** BEGIN Document extract **

Editorial

Type de publication:

Journal Article

Source:

International Journal of Automotive Technology and Management, Volume 21, Number 1-2, p.1-4 (2021)

Texte complet:

The 2019 International Colloquium of Gerpisa in Paris concluded the program of research on the New Frontiers of the Automotive Industry started four years earlier in Puebla. During this period, the number of articles presented at the Gerpisa Colloquium focusing on ‘new frontiers’ topics – electric vehicles, autonomous driving, shared mobility and digital manufacturing – has increased steadily: from 12 in Puebla 2016 to 41 in Paris 2019. This is why this year, we have not one but two special numbers based on works presented at the colloquium: the present one, which focuses on autonomous vehicle (AV) technology; and a second one edited last year by Pardi and Calabrese (2020) and focused on electric vehicles and global value chains.
So, what have we learned from this international program and how does this special number contribute in this respect?
Today’s mobility paradigm based on fossil fuels and individual mobility is reaching its environmental, economic, and social limit, to such an extent that the private car will be increasingly challenged as a solution to meet mobility needs. Consequently, the main objective now is to increase mobility and accessibility while reducing congestion, road accidents, and pollution and noise in cities.
areas require robust mobility solutions that are well integrated in the overall urban planning system. Supposing that this new understanding of transport solutions is to be achieved, policy-makers, urban and mobility planners, and city stakeholders must undertake vital initiatives by adopting a multimodal and integrated approach.
Thereby, the development of these new mobility forms will not only cause a complete disruption of urban mobility services, but it will turn the table for the stakeholders involved in the car industry (manufacturers, energy companies, computer scientists and public authorities).
In this sense, several initiatives in the context of mobility-as-a-service (MaaS) have arisen, whose purpose is to offer users with seamless, tailored door-to-door multimodal mobility packages via a single interface of a service provider. Thereby, MaaS appears to focus on the changing role of the car, becoming a vehicle used but not owned, available to be booked for a point-to-point trip, with or without a driver in the future AVs come on stream in volume. Hence, AVs are inserted in the most significant historical change for society, the economy, automobile and public transport industry.
In this special issue on AVs, the aim was to shed a relevant and innovative light on autonomous mobility. As the implementation of more advanced sensors, radars, and navigation technologies in vehicles increases, there is now a potential for the mass deployment of a new form of shared, electrically operated, driverless vehicles for urban environments. In this sense, the technology itself is no longer the major hindrance. The main roadblocks that AVs are now facing are consumer acceptance and regulatory frameworks. Thus, urban centres could significantly benefit from the introduction of AVs, since – by being offered as a service – they can compete with automobiles by price, and even be more efficient than traditional public transport (taking 10 instead of 150 passengers), moving on flexible rather than fixed routes, and being on-demand rather than on schedule.

** END Document extract **
** BEGIN Dataset entries **

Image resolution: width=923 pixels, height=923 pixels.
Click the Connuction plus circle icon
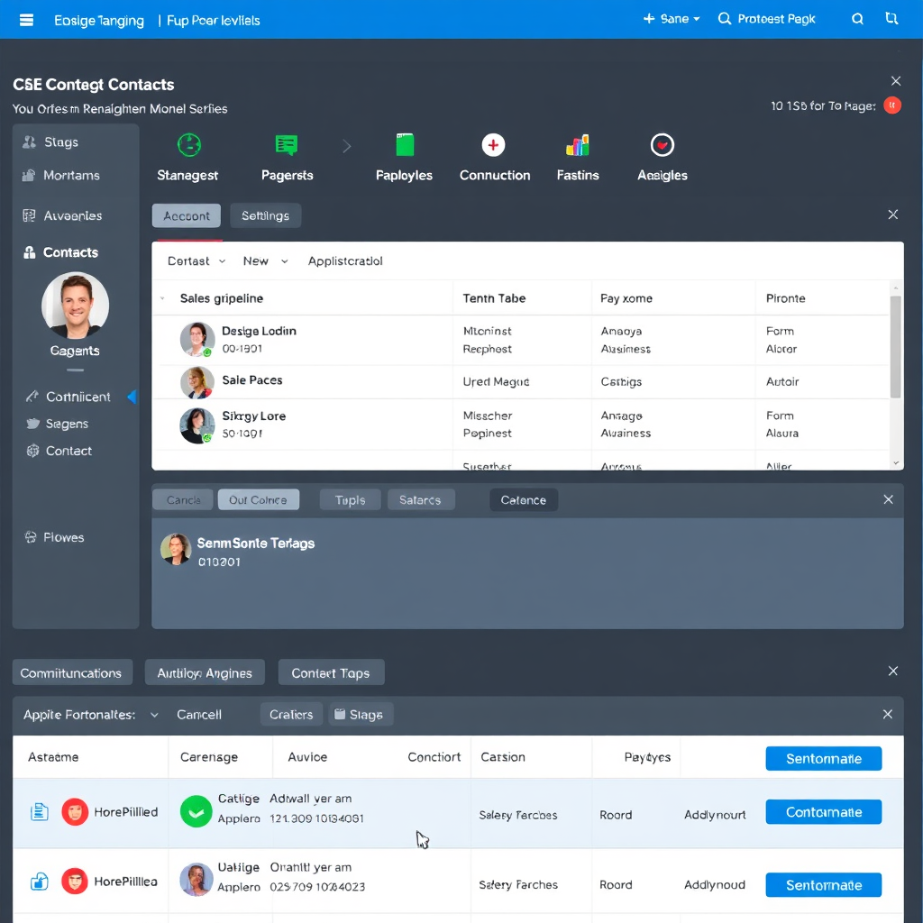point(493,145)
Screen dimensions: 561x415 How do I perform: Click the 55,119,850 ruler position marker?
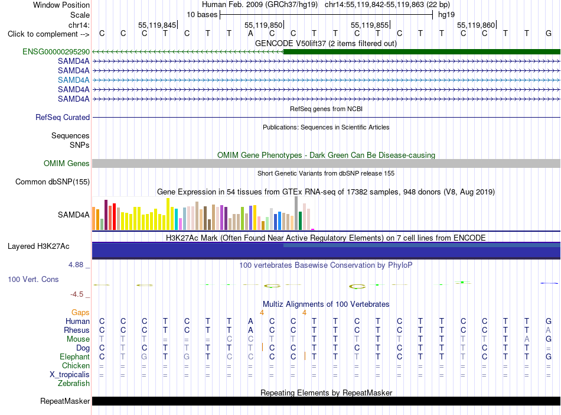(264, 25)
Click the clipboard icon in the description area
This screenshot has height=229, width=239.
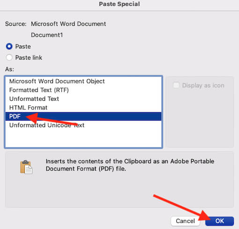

** END Dataset entries **
** BEGIN Dataset entries **

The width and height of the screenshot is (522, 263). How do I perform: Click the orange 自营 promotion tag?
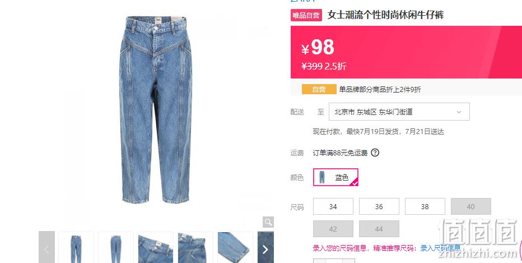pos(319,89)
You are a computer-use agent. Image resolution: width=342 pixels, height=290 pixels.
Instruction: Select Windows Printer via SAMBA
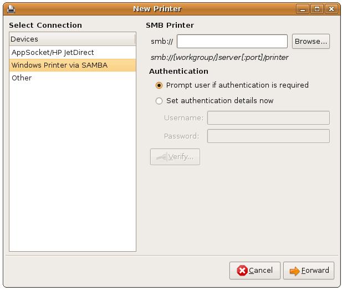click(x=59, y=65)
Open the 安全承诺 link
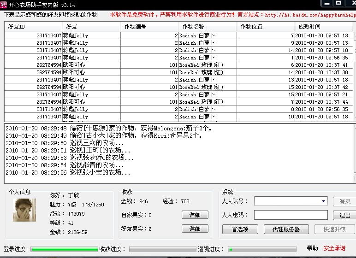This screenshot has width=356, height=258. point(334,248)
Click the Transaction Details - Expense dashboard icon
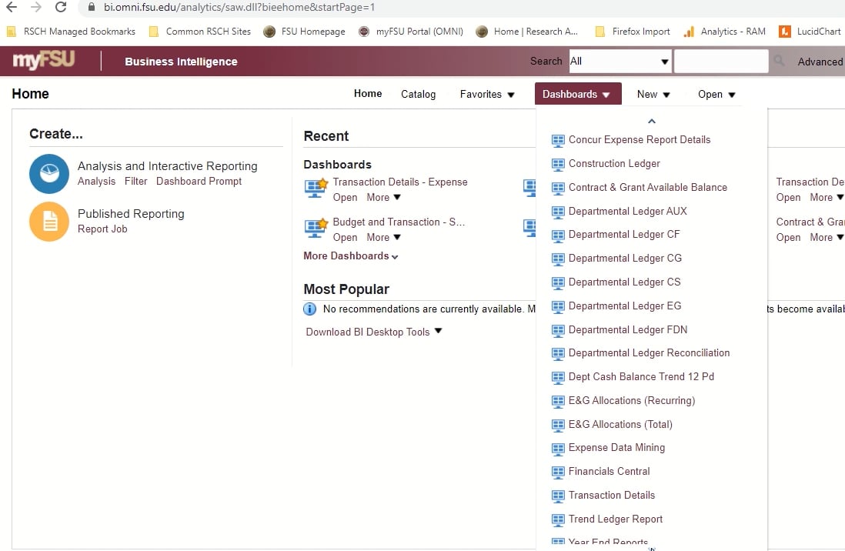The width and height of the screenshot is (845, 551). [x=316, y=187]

** END Dataset entries **
** BEGIN Dataset entries **

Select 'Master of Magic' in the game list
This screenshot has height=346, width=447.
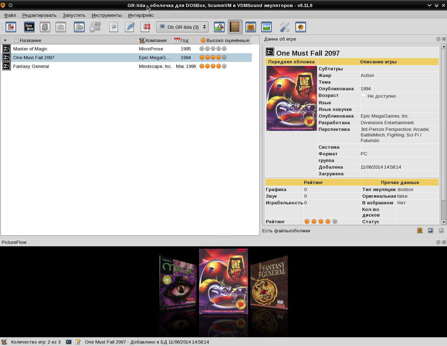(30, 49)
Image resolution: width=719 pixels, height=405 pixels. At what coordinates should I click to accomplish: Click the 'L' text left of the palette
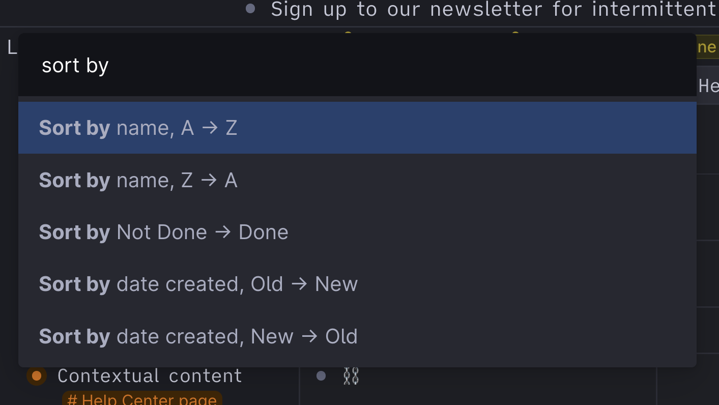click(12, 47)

** END Dataset entries **

§ Problem to work on
Copy the stretch of the editorial from "So, what have" through "noise in cities.", swapping "paradigm" for "model". Only the editorial is needed for what comes next; the records play no part.

§ Exercise response
So, what have we learned from this international program and how does this special number contribute in this respect?
Today’s mobility model based on fossil fuels and individual mobility is reaching its environmental, economic, and social limit, to such an extent that the private car will be increasingly challenged as a solution to meet mobility needs. Consequently, the main objective now is to increase mobility and accessibility while reducing congestion, road accidents, and pollution and noise in cities.